* Input material *
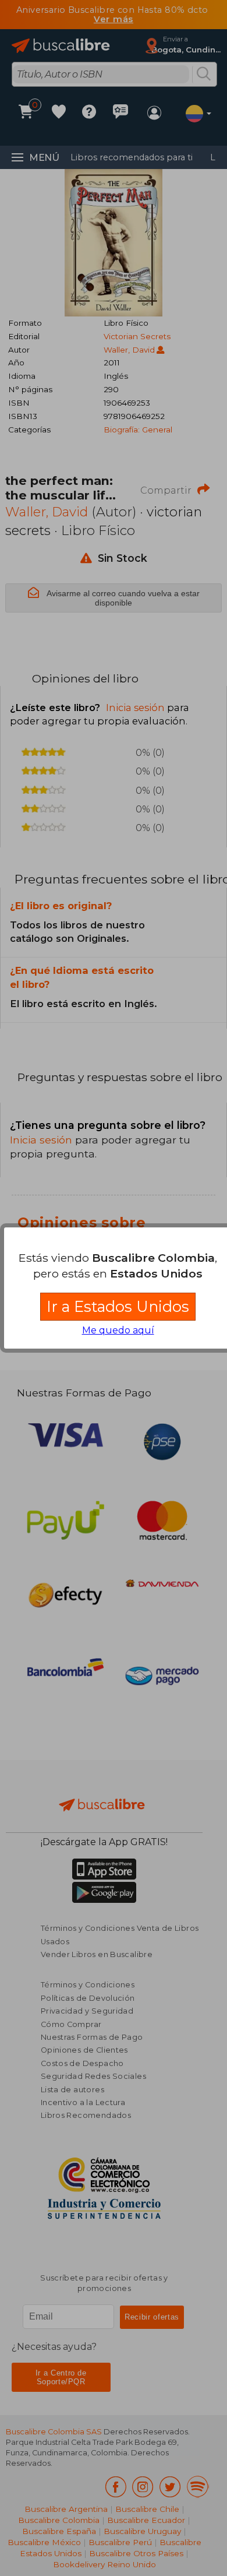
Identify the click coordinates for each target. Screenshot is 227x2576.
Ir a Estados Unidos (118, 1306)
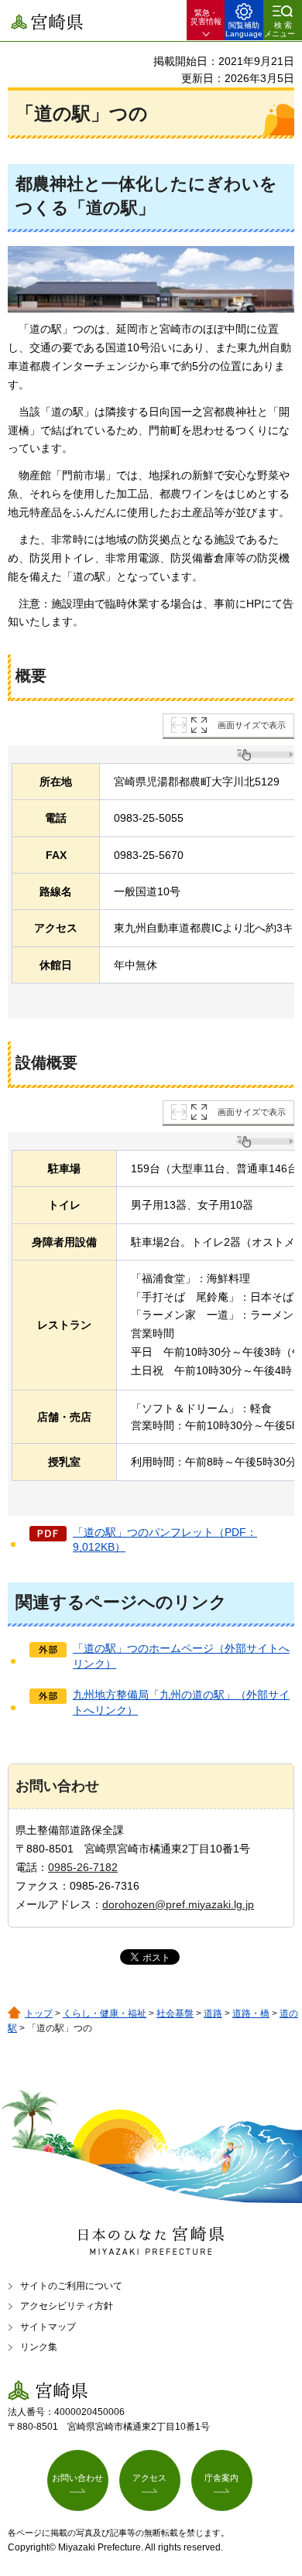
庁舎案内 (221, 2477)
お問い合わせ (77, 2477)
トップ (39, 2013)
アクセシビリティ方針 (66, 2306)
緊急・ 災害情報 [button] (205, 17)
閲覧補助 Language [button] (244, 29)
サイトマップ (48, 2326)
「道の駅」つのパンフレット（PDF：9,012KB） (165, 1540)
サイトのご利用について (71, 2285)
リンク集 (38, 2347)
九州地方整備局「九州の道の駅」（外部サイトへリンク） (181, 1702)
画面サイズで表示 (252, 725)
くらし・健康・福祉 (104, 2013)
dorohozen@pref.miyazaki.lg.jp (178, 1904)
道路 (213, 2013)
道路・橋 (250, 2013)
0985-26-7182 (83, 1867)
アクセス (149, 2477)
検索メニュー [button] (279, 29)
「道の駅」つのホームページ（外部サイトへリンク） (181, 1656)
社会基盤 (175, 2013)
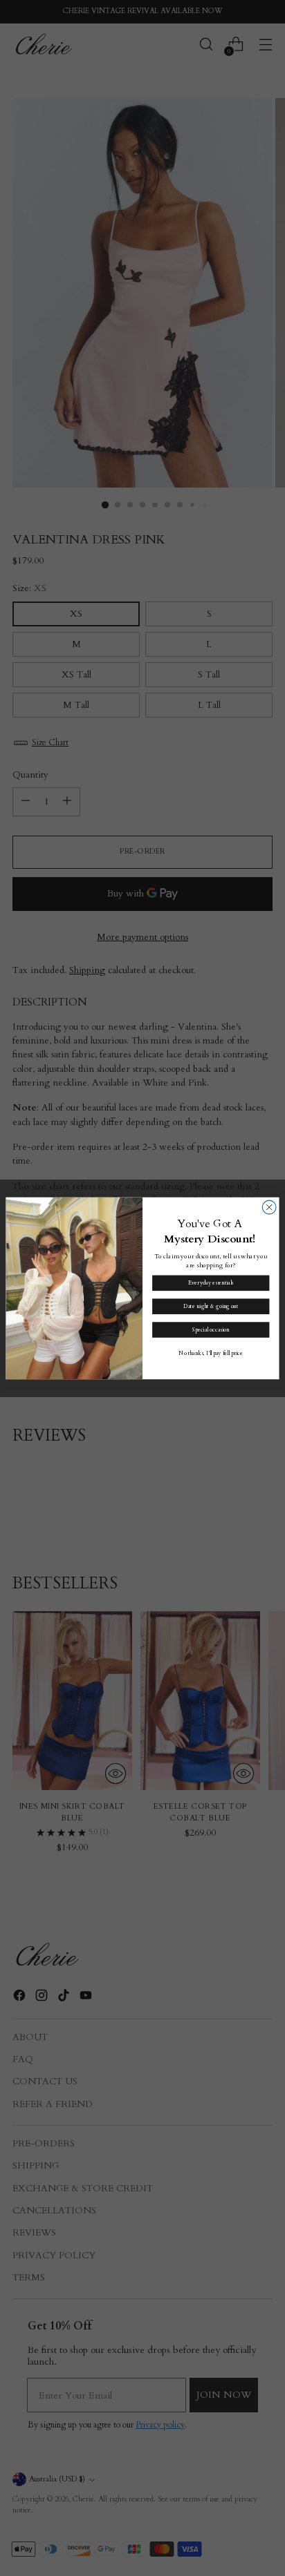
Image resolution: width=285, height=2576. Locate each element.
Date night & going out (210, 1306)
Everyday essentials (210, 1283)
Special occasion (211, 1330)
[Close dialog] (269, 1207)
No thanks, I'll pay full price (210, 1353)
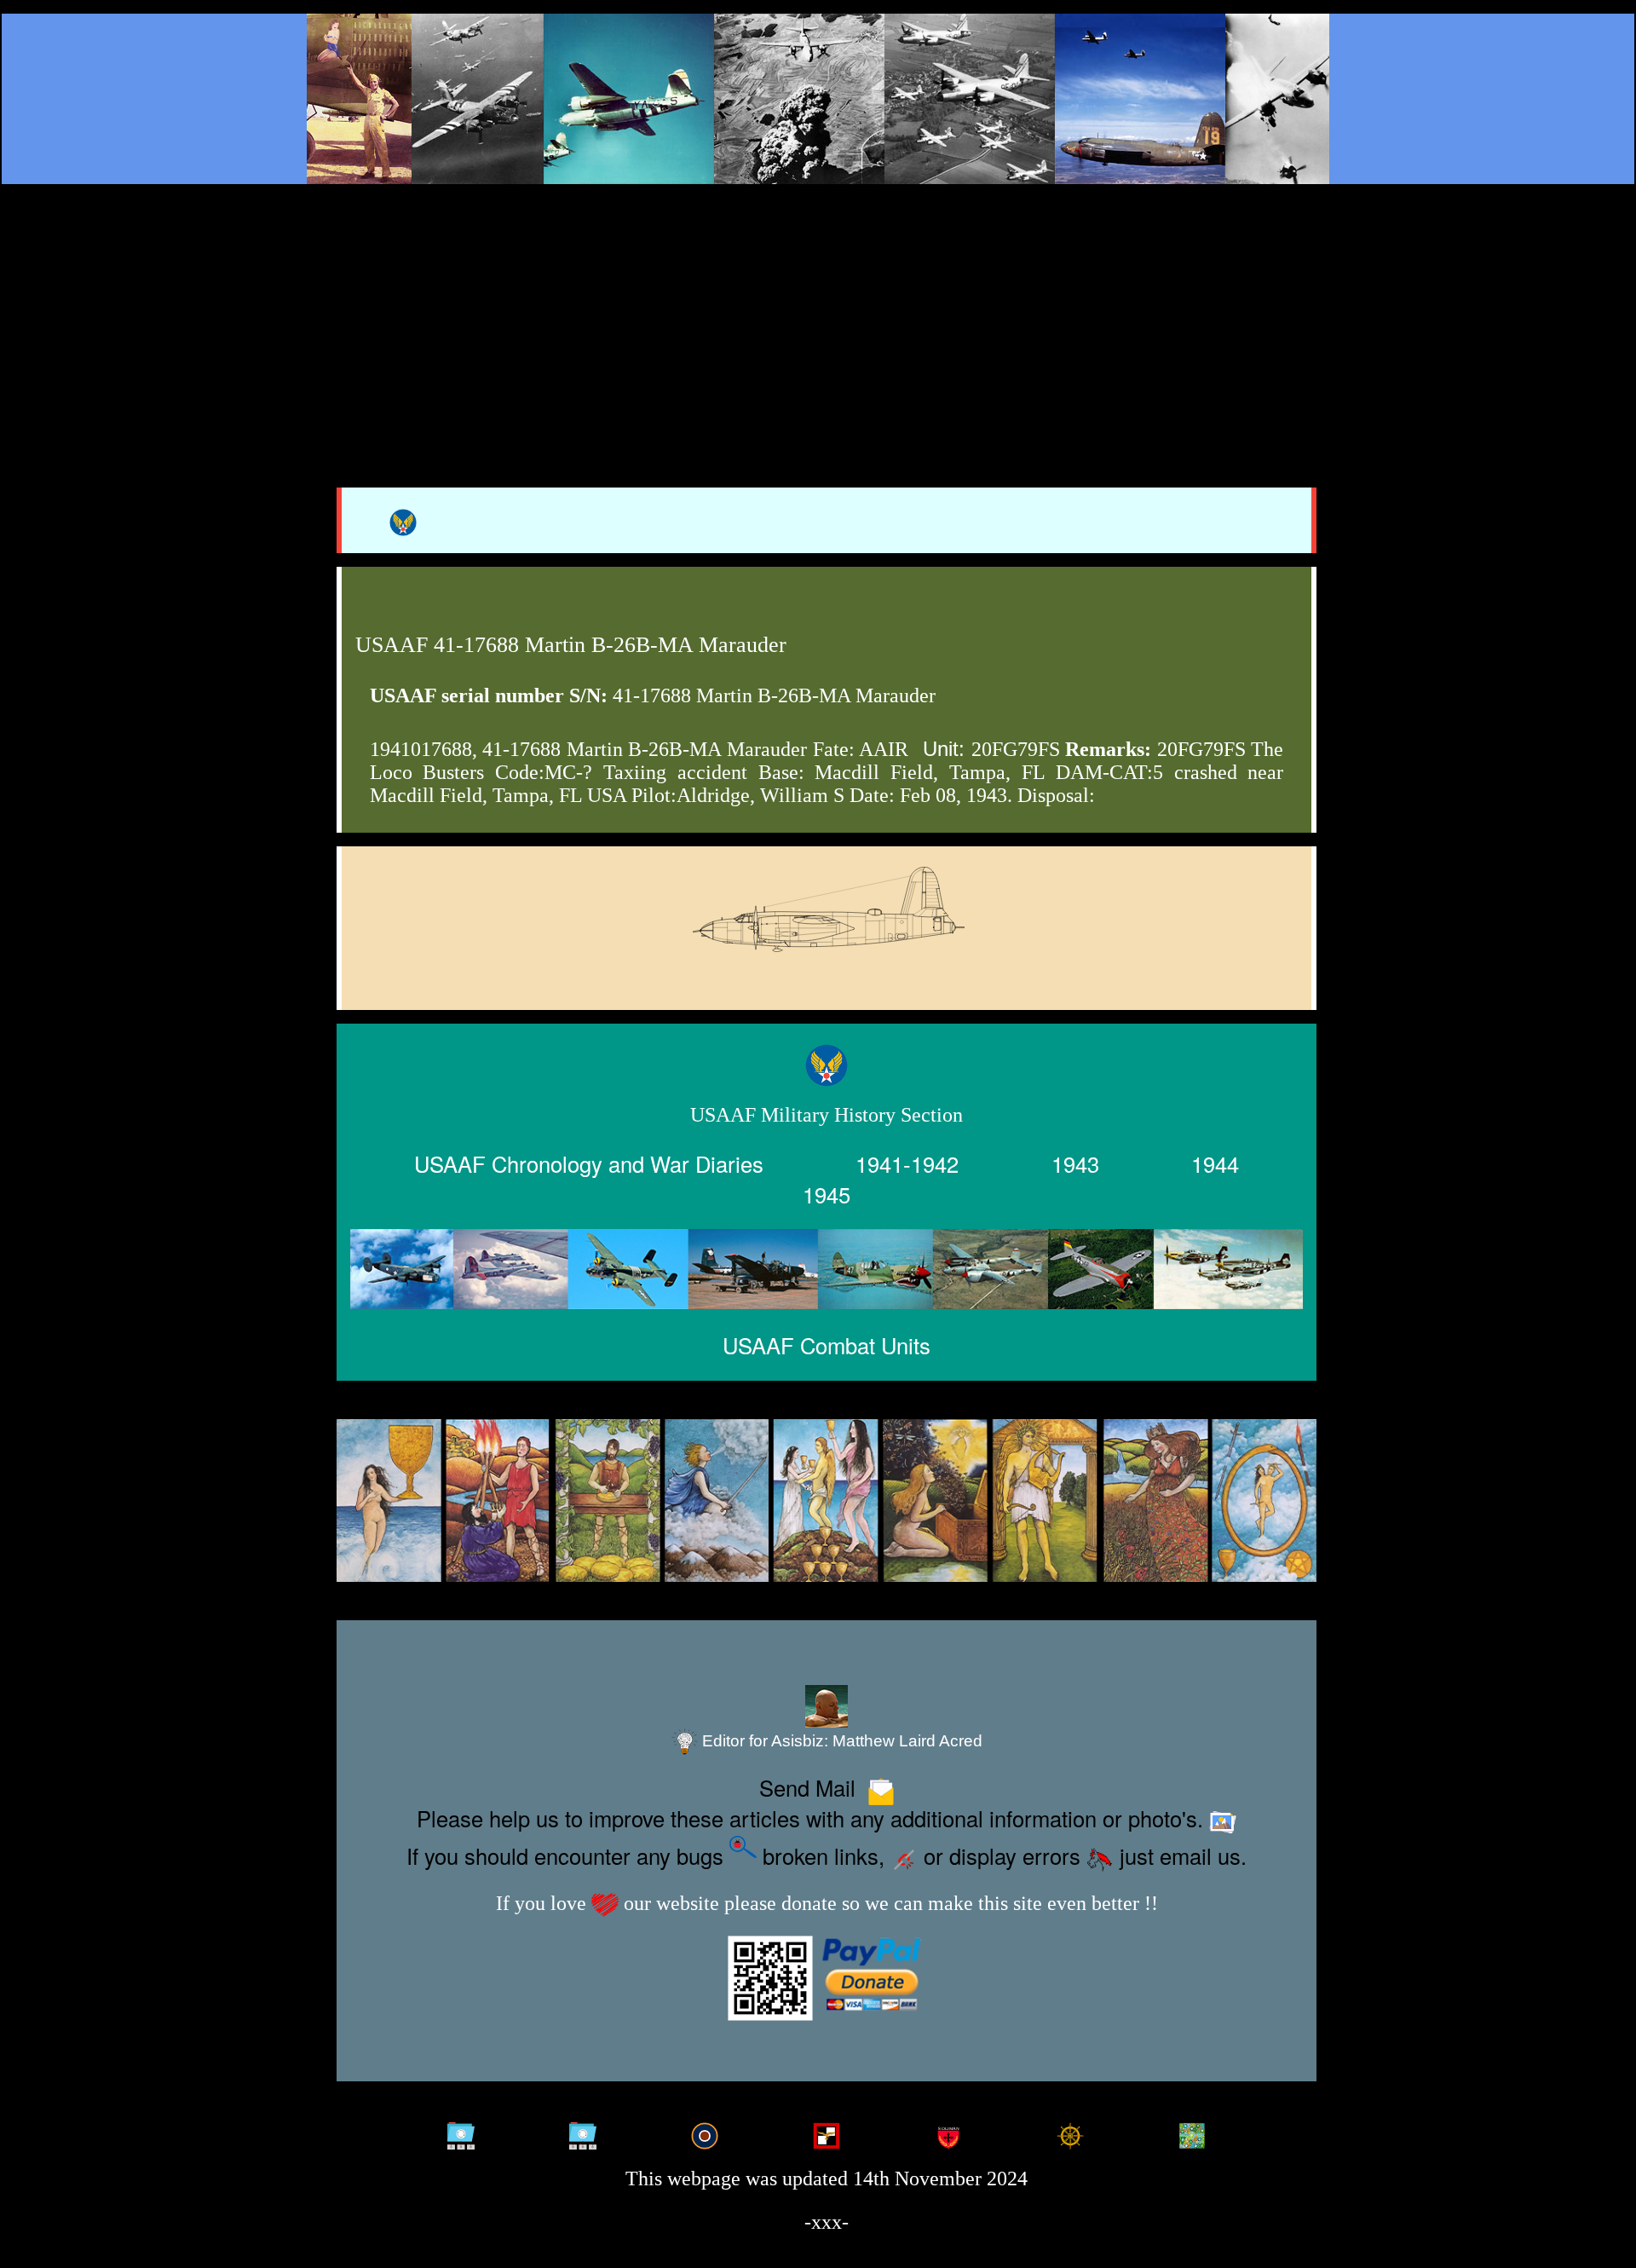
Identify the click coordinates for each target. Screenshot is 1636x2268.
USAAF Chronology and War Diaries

* Problem to solve *
What you return must match, character for character, the lines above from the one with "Ir a Estados Unidos (118, 1306)" through the one with "0985-26-7182 (83, 1867)", minus any pictures.

* Your solution *
Ir a Estados Unidos (118, 1306)
庁舎案内 (221, 2477)
お問い合わせ (77, 2477)
トップ (39, 2013)
アクセシビリティ方針 (66, 2306)
緊急・ 災害情報 [button] (205, 17)
閲覧補助 Language [button] (244, 29)
サイトマップ (48, 2326)
「道の駅」つのパンフレット（PDF：9,012KB） (165, 1540)
サイトのご利用について (71, 2285)
リンク集 (38, 2347)
九州地方整備局「九州の道の駅」（外部サイトへリンク） (181, 1702)
画面サイズで表示 (252, 725)
くらし・健康・福祉 (104, 2013)
dorohozen@pref.miyazaki.lg.jp (178, 1904)
道路 (213, 2013)
道路・橋 (250, 2013)
0985-26-7182 (83, 1867)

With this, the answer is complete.